Da lag Lena, halb zum Bett heraushängend, mit geöffnetem Mund und gläsernen Augen – ein entsetzlicher Anblick. Tot war sie nicht, denn sie atmete laut und röchelnd.

»Was hat sie genommen?« fragte Lady Otto, Lenas Kopf zurechtrückend und sie aufrichtend.

»O, mein Gott, gnädige Frau!« jammerte das Mädchen. »Es wird doch kein Gift sein? Sie besteht darauf, immer Schlaftropfen zu nehmen –«

»Rasch zum Arzt!« gebot die arme Mutter. »Schicken Sie den Diener sofort zu Dr. Marshall.«

Nach kurzer Zeit war der Arzt zur Stelle.
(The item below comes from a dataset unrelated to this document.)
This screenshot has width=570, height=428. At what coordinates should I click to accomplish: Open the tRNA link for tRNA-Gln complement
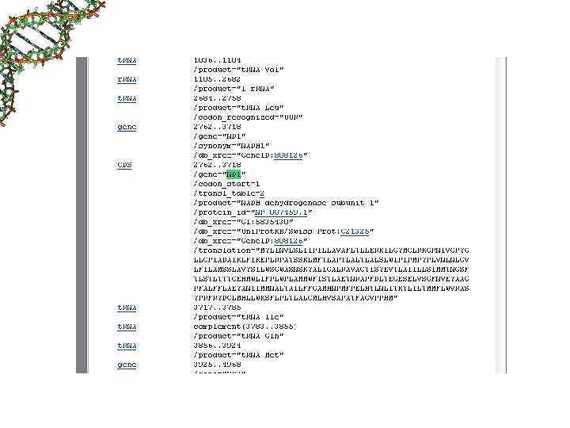pos(127,327)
»Chloralhydrat! zu starke Dosis,« sagte er kurz, nachdem er die Augen angesehen hatte.

»O, Doktor! Stirbt sie?«

»Dieses Mal nicht, aber Lady Ewell muß vorsichtig sein, sie könnte sich einen gefährlichen Streich spielen. Ich habe sie vor allen Opiaten gewarnt. Das Herzklopfen, an dem sie leidet, rührt von Schwäche des Blutes und des Herzmuskels her und derartige Dinge könnten ihr verhängnisvoll werden. Lassen Sie sie jetzt ausschlafen – es wird immerhin noch einige Stunden dauern. Aber dann nehmen Sie die junge Dame ernsthaft ins Gebet.«

Lena erschien zu Tisch, anscheinend ganz wohl, und Lady Otto wartete den folgenden Morgen ab, um mit ihr darüber zu sprechen. Sie stieß aber zu ihrer Bestürzung auf eigensinnigen Widerspruch. Dr. Marshall sei ein Narr, sagte sie, und wisse nicht, was er rede. Chloral sei das beste, was der Mensch haben könne; es versetze sie in einen Zustand vollkommener Glückseligkeit und kein Arzt werde sie bereden, es nicht mehr zu nehmen.
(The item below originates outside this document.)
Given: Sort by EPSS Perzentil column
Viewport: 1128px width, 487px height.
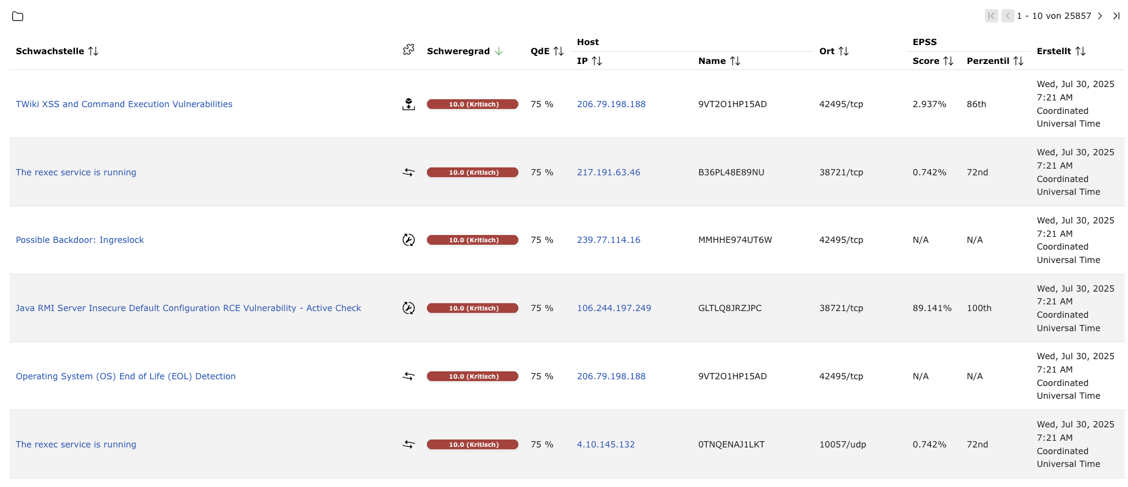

»Aber Lena, wenn Dr. Marshall doch sagt, es sei speciell für dich sehr gefährlich und ein Tropfen zu viel könnte zum Schlimmsten führen.«

»Zum Schlimmsten?« lachte sie heiser. »Möchte wohl wissen, wer durch meinen Tod schlimm daran wäre, ich einmal sicher nicht. Und jene Welt, Mama? Mehr kann man in der Hölle nicht leiden, als ich täglich leide. Das einzige, das dich wundern sollte, ist, daß ich es noch nicht gethan habe.«

Von da an begann ein förmlicher Krieg zwischen Mutter und Tochter, und es war lange Zeit zweifelhaft, wer obsiegen würde. Der Mutter Zweck war, Lena zu verhindern, das gefährliche Mittel zu nehmen, und sie verfolgte ihn mit jeder Kriegslist und mit offener Gewalt. Und Lena – die ihr Treiben vollständig durchschaute – machte es zu ihrer Lebensaufgabe, dennoch dazu zu gelangen. Umsonst konspirierte Lady Otto mit Doktor und Apotheker – bestach das Mädchen, ihr irgend eine harmlose Flüssigkeit statt des Chlorals zu geben – beobachtete ihre Tochter mit Luchsaugen und wandte alle Mittel an, um die Wirkung der Medizin, die sie sich heimlich verschaffte, zu neutralisieren. Auf irgend eine Weise wußte Lena stets alle Vorsichtsmaßregeln zunichte zu machen und zu ihrem Ziel zu gelangen. Die Gewohnheit hatte das Bedürfnis so übermächtig werden lassen, daß sie das Gift nicht mehr entbehren konnte, so wenig als der Trinker seinem Laster entsagen kann, und wenn ihn das Feuer verzehrte. Aber sie verbarg ihre Schwachheit. Sie versicherte, daß sie vollständig von der Schädlichkeit der Sache überzeugt sei und es aufgegeben habe, und da sie vorsichtig war und sich nicht mehr überraschen ließ wie damals, mußte man ihr Glauben schenken.

So verstrich die Zeit. Während Sir Wilfrid unter der weißen Flagge der Freundschaft viele Stunden in Wolsey Cottage verlebte, stand Lady Ewell an ihrem Fenster und spähte ängstlich hinaus nach einer Gestalt, die sich an der Thür ihres Hauses niemals einstellte.